◆ **ASSIGNMENT**
Please return the lines of the data that contain "screenshot".

◆ **DATA RECORDS**

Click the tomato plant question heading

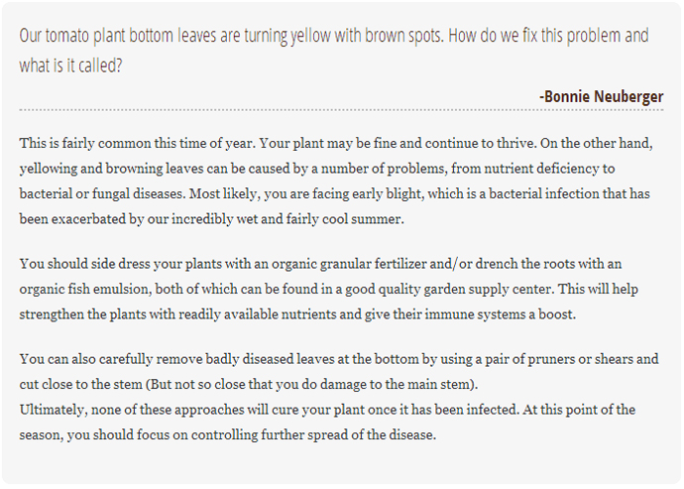[334, 51]
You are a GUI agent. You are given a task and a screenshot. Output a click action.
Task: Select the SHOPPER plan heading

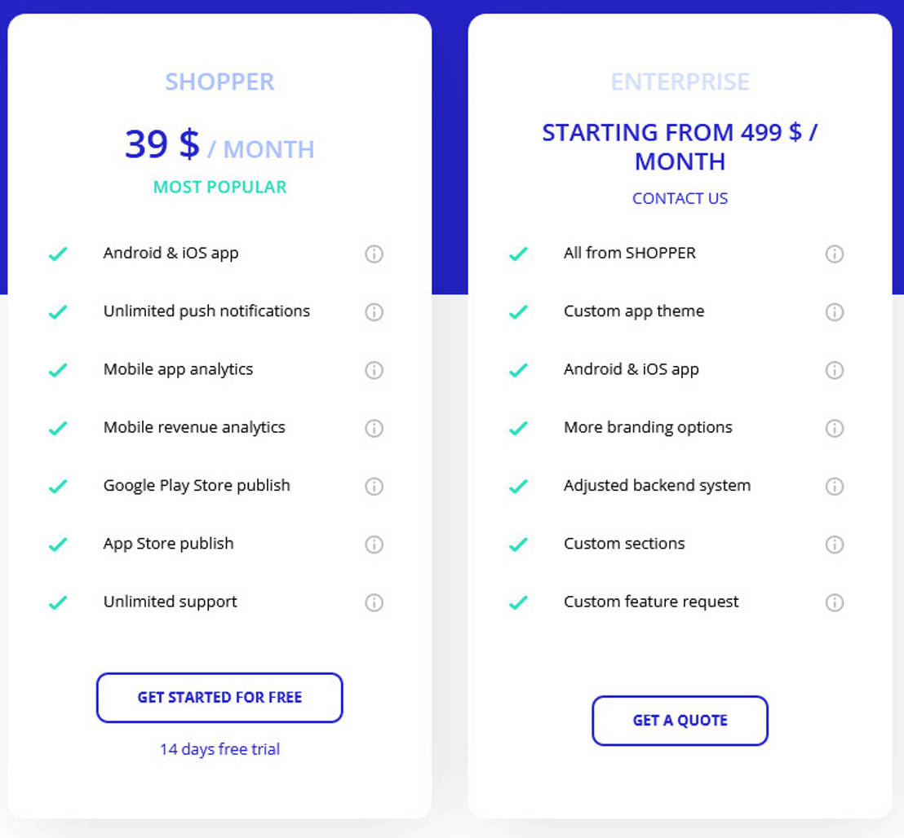tap(219, 82)
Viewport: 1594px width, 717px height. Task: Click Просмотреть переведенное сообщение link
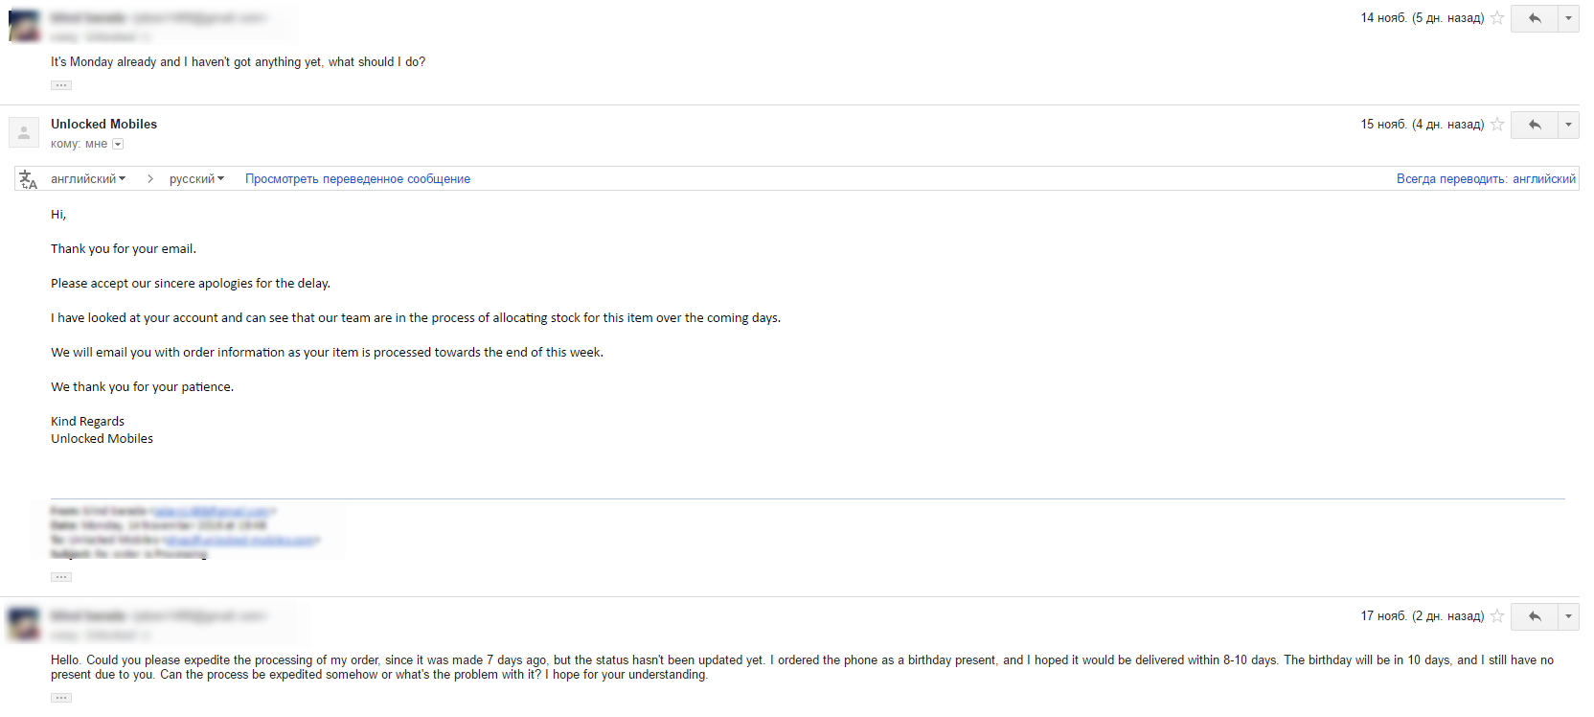[357, 179]
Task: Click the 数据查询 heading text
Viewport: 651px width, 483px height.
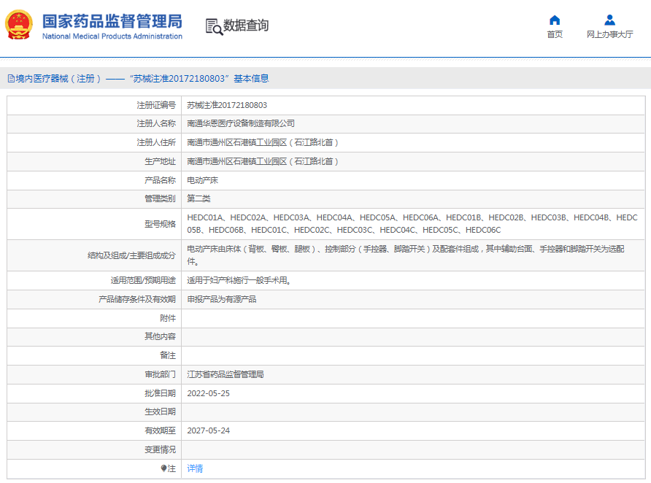Action: point(246,26)
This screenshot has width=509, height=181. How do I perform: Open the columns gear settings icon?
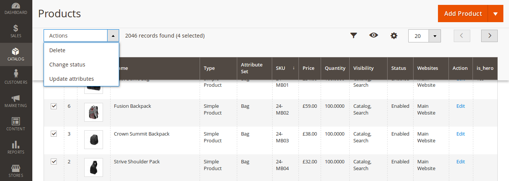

◆ **WRITTEN REPLY**
You are a GUI agent. You are given a task and a screenshot. Output a click action.
This screenshot has width=509, height=181. How do I perform: Open the columns gear settings icon?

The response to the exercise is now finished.